Limitations & Future Work

  • Significant performance drop in mathematical reasoning (MathVista 50.9→43.6), indicating that 13-17 hidden tokens cannot contain a complete arithmetic chain; latent reasoning has bottlenecks in precise symbolic operations.
  • Granularity of one token per stage is manually designed; the study did not explore "adaptive stage counts" or "adaptive token counts."
  • Dependency on the stage divisions of the LLaVA-CoT dataset; other CoT data without stage labels would require pre-segmentation.
  • High training cost for Interpreters: Requiring one interpreter per stage leads to near-linear growth for multi-stage tasks.
  • Unverified scale laws: Not yet tested on larger models (34B+) or closed-source models like GPT-4V.
  • Lack of comparison with Coconut on MLLMs: Coconut uses continuous thinking embeddings while Heima uses token-level representations; which is better for MLLMs remains an open question.
  • Future Directions: (i) Variable thinking token counts (e.g., a token indicating "how many more steps to think"); (ii) multiple tokens per stage to improve math reasoning; (iii) using latent CoT for reward shaping during RLHF.
  • vs.
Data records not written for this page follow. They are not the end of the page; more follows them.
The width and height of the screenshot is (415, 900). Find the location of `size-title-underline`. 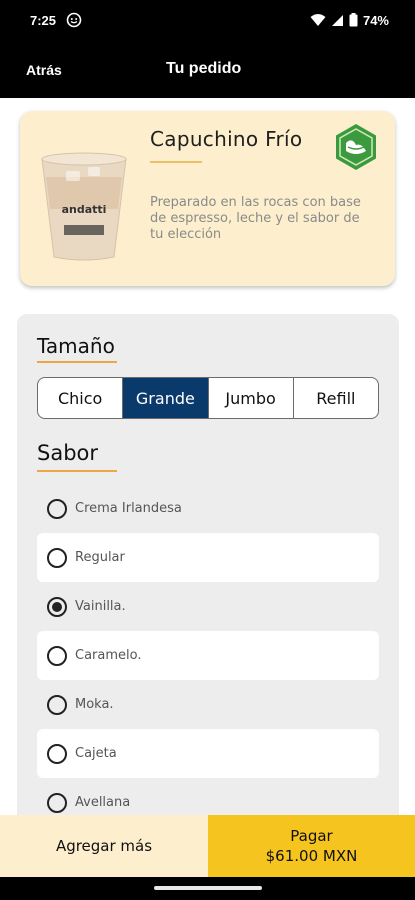

size-title-underline is located at coordinates (77, 362).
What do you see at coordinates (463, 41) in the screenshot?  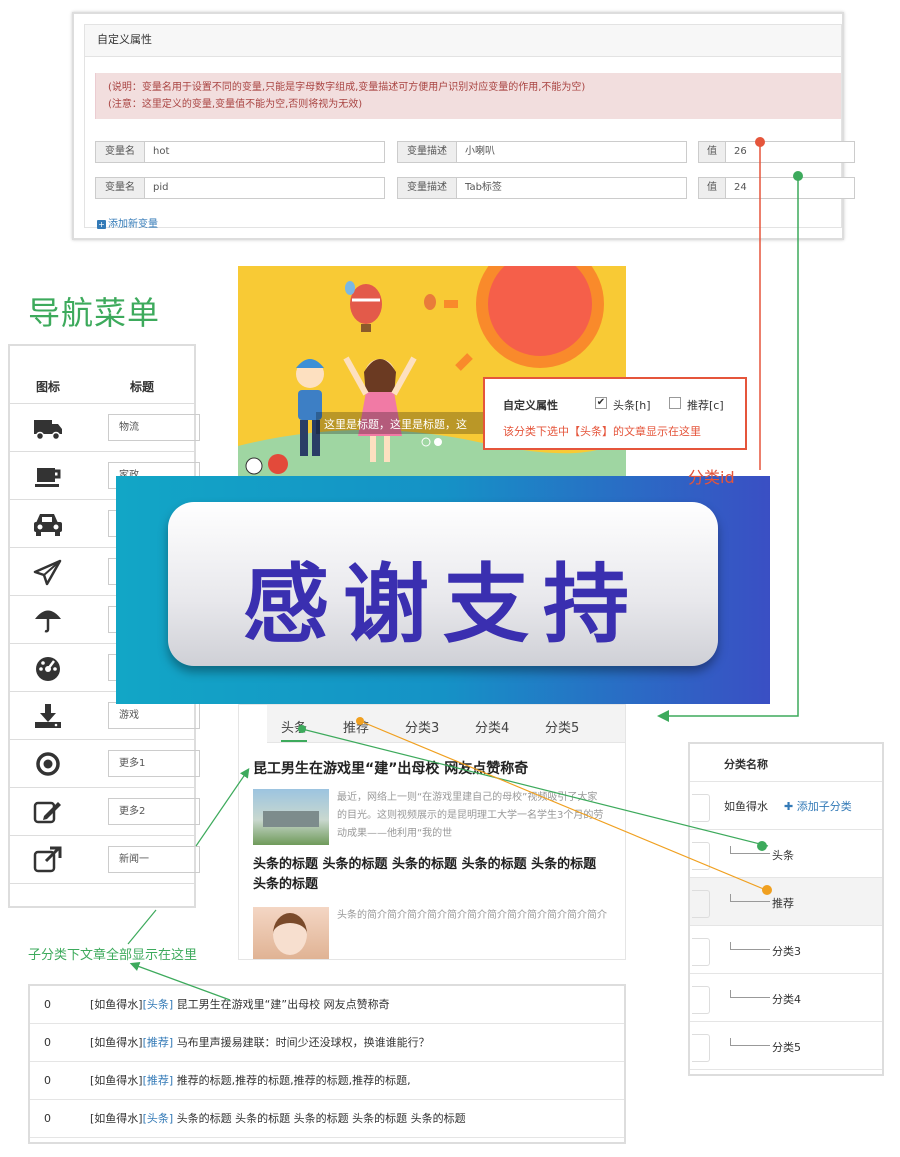 I see `panel-title: 自定义属性` at bounding box center [463, 41].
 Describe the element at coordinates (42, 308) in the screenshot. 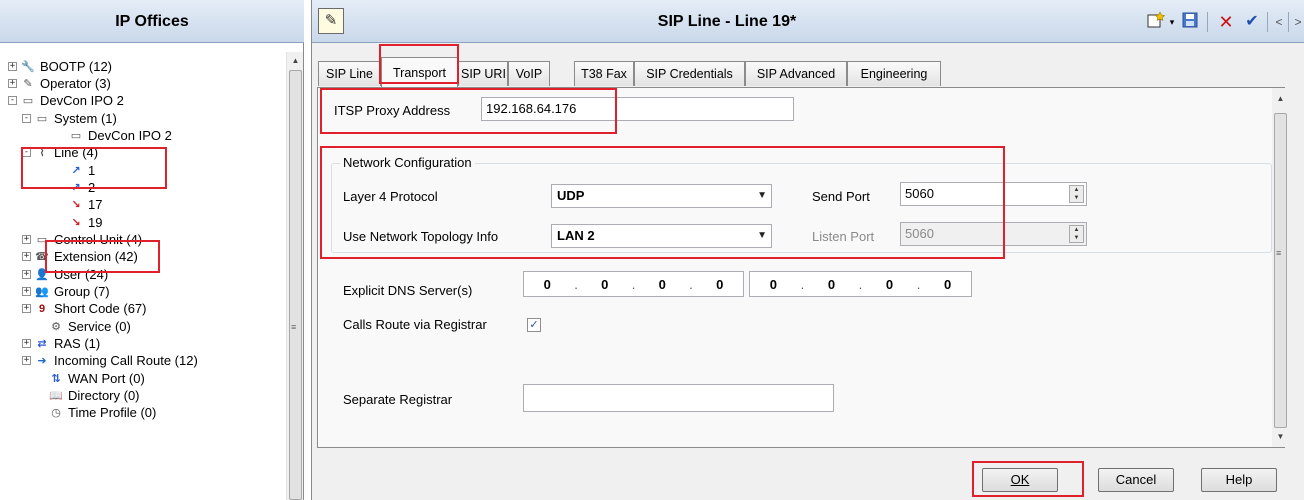

I see `short-code-icon: 9` at that location.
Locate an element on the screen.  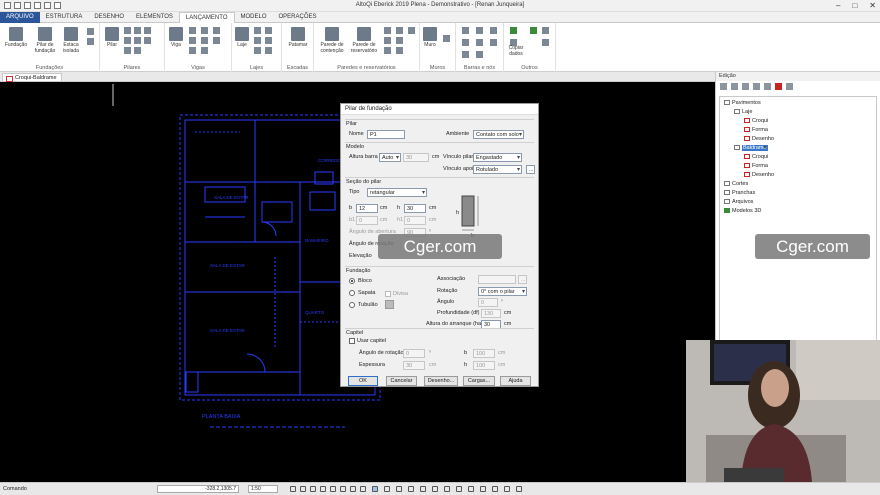
nome-input: P1 is located at coordinates (386, 134).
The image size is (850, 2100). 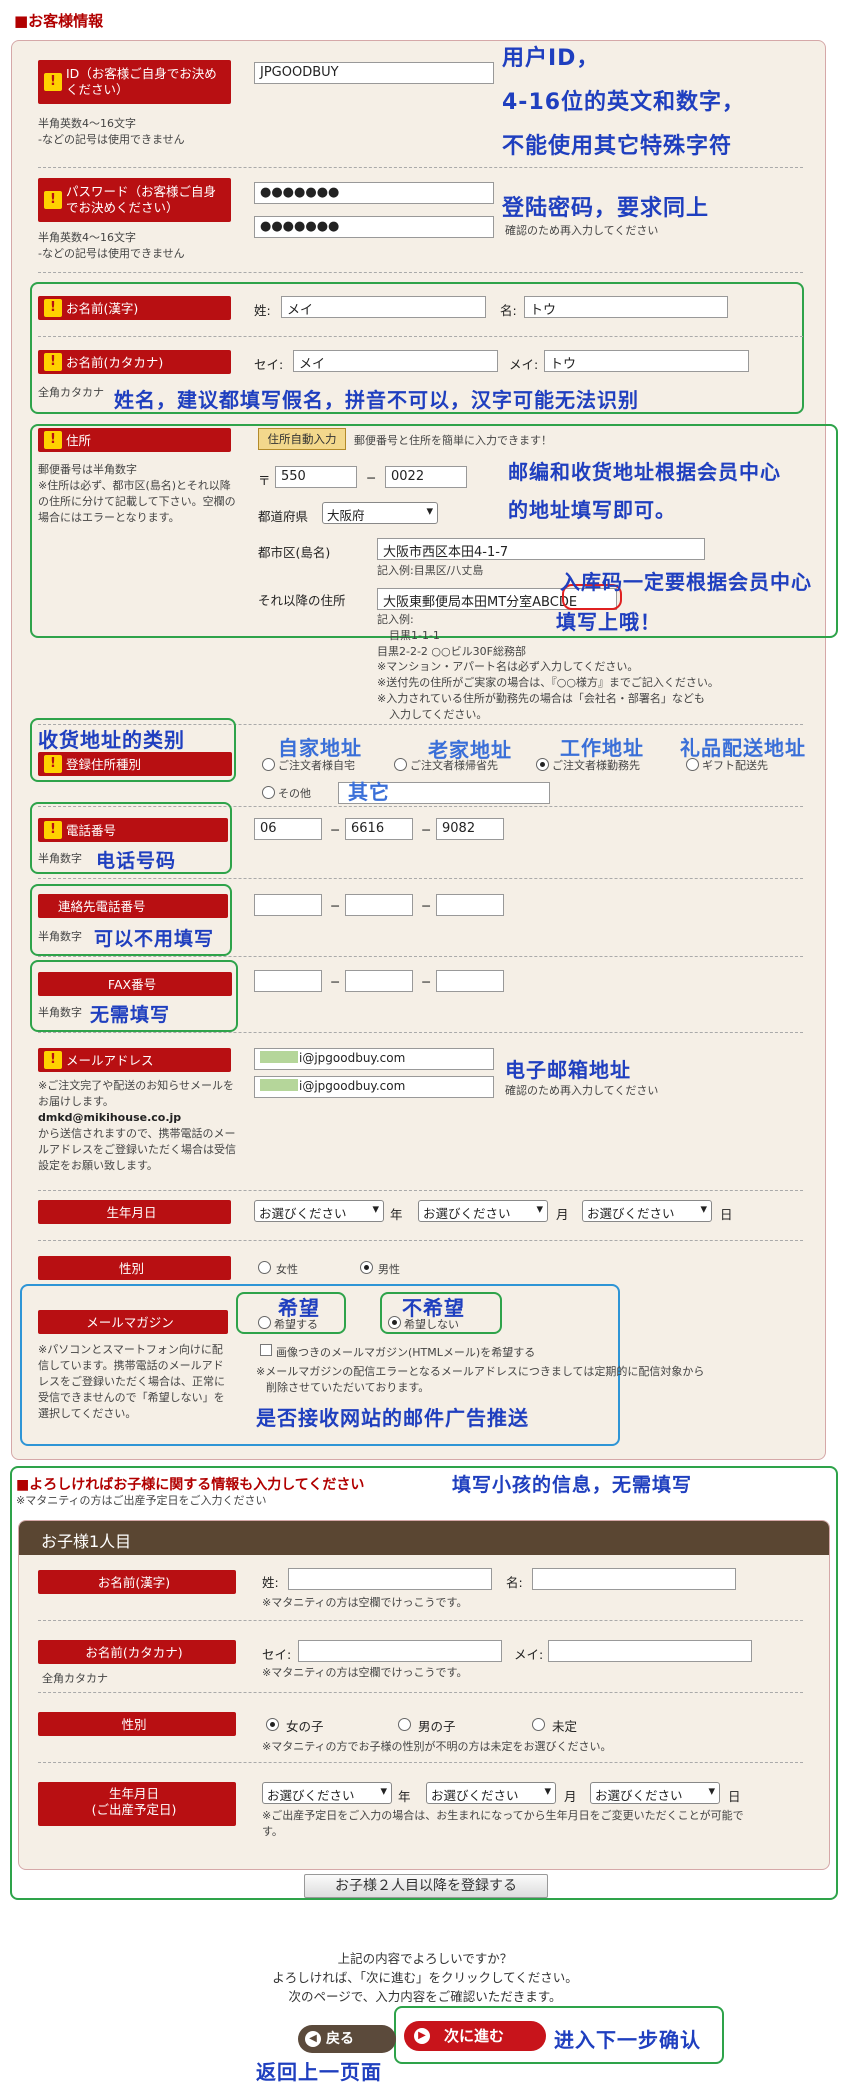 What do you see at coordinates (137, 1724) in the screenshot?
I see `child-gender-label: 性別` at bounding box center [137, 1724].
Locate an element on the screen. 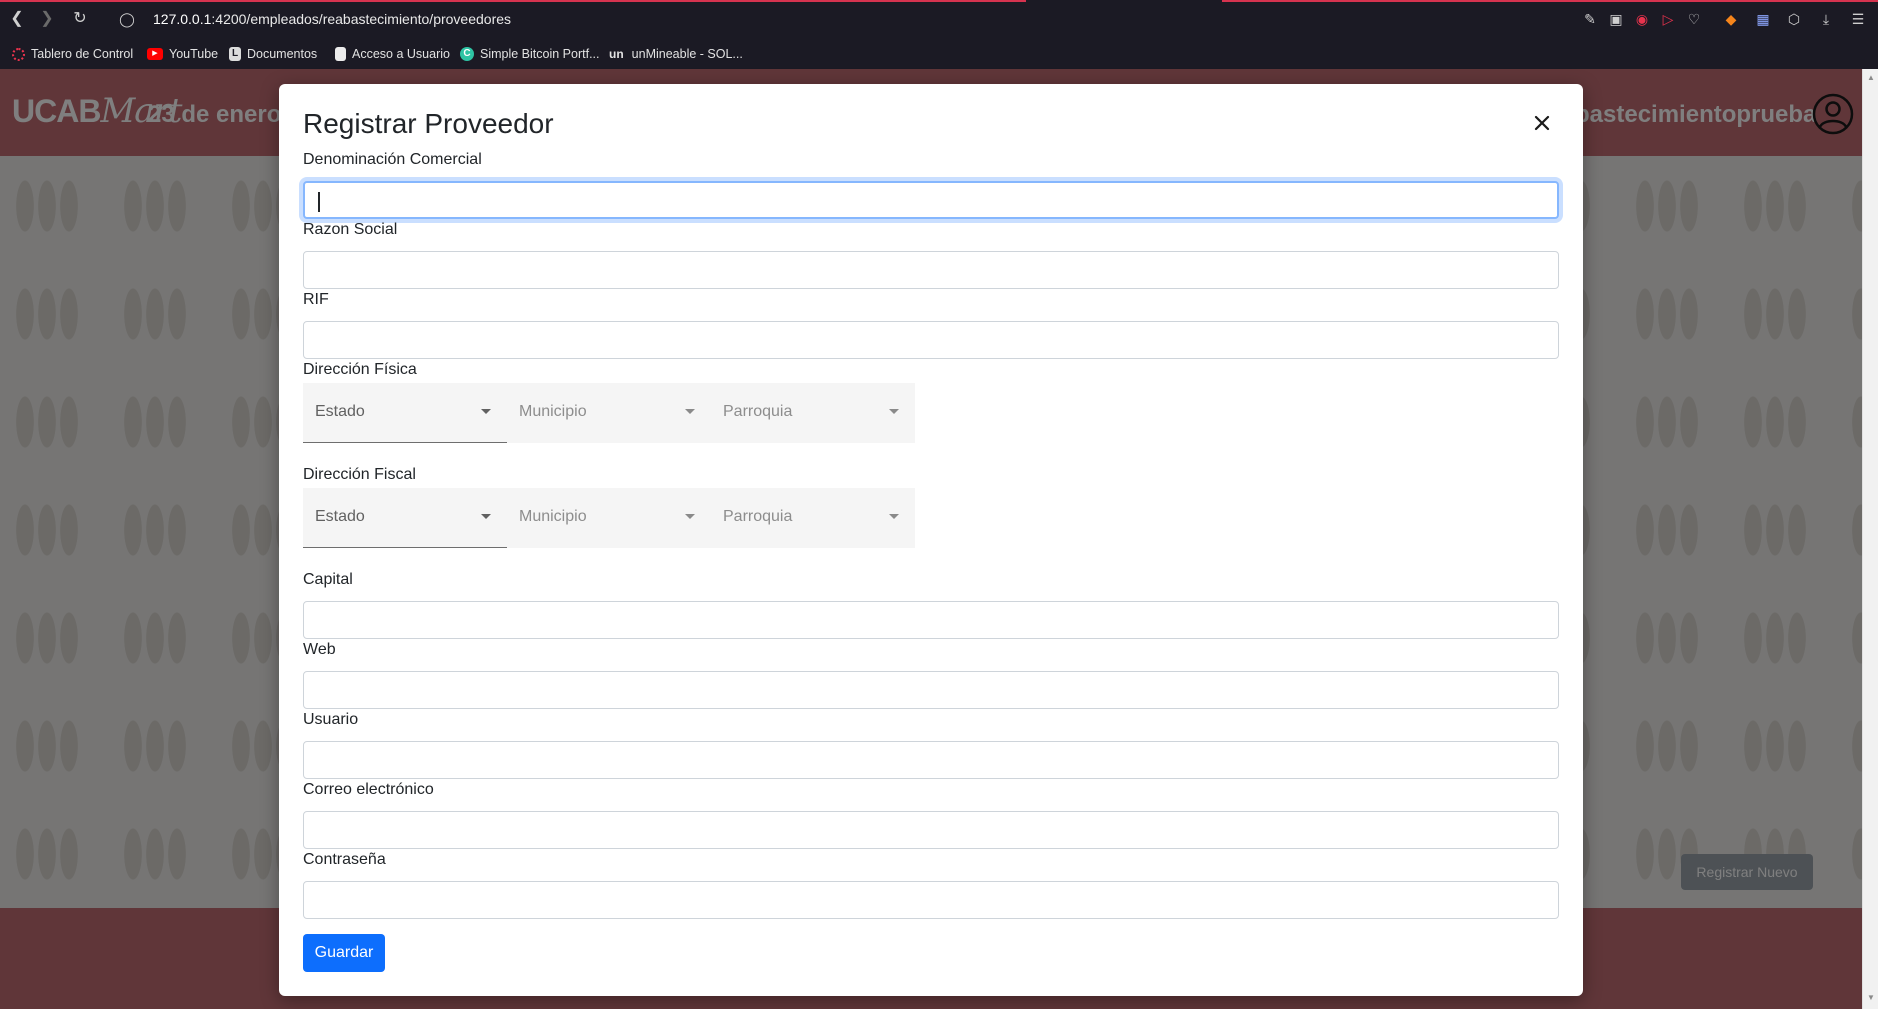 The width and height of the screenshot is (1878, 1009). bookmark-label: Tablero de Control is located at coordinates (82, 54).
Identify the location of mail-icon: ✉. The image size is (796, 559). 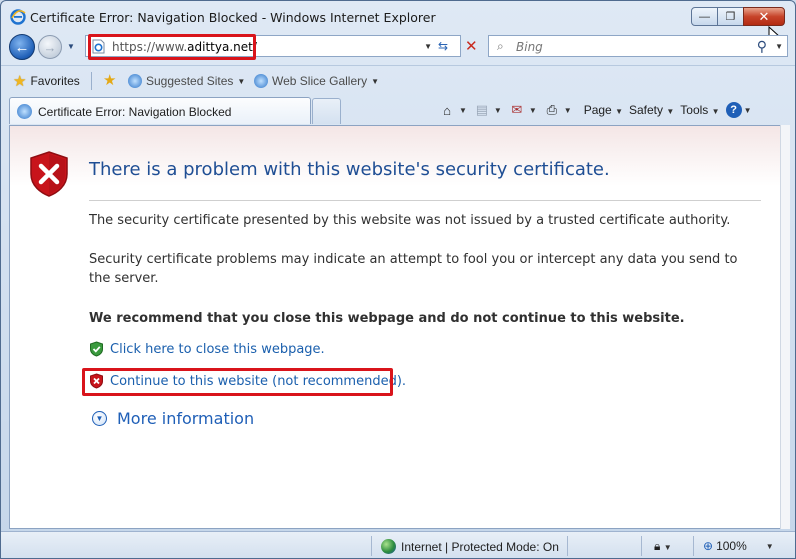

Coconut (Hao et al., 2024): Coconut used GPT-2 for single-task text math; Heima uses 11B MLLMs across 6 benchmarks with an information-theoretic framework, increasing scale and breadth by an order of magnitude.
  • vs. Cheng & Van Durme 2024: They compressed CoT into continuous embeddings but faced significant math accuracy degradation; Heima uses token-level discrete representations with progressive distillation to avoid such catastrophic degradation.
  • vs. Speculative decoding / Medusa: These provide acceleration for autoregressive decoding; latent reasoning is an optimization in a different dimension that can be used concurrently.
  • vs. LISA / VLM-Latent (Lai et al., Pi et al.): These insert visual info into LLM hidden states for downstream tasks (segmentation/detection); Heima does the inverse by inserting reasoning processes, proving hidden states can carry logic as well as vision.
  • vs. RLHF for efficient reasoning: RLHF learns short CoT via rewards but still relies on text; Heima changes the representation itself, offering a more fundamental optimization.

Rating

  • Novelty: ⭐⭐⭐⭐⭐ First stage-token latent CoT on MLLM with rigorous information-theoretic characterization and interpreter validation.
  • Experimental Thoroughness: ⭐⭐⭐⭐ 6 zero-shot benchmarks + 2 model families + complete ablation; however, lacks wall-clock latency data and RLHF comparisons.
  • Writing Quality: ⭐⭐⭐⭐⭐ Concise and rigorous information theory session; vivid motivating example with the BMW logo.
  • Value: ⭐⭐⭐⭐⭐ MLLM inference cost is a major deployment bottleneck; 14× token compression with only a 3% average drop is an industry-grade optimization. Code is open-sourced.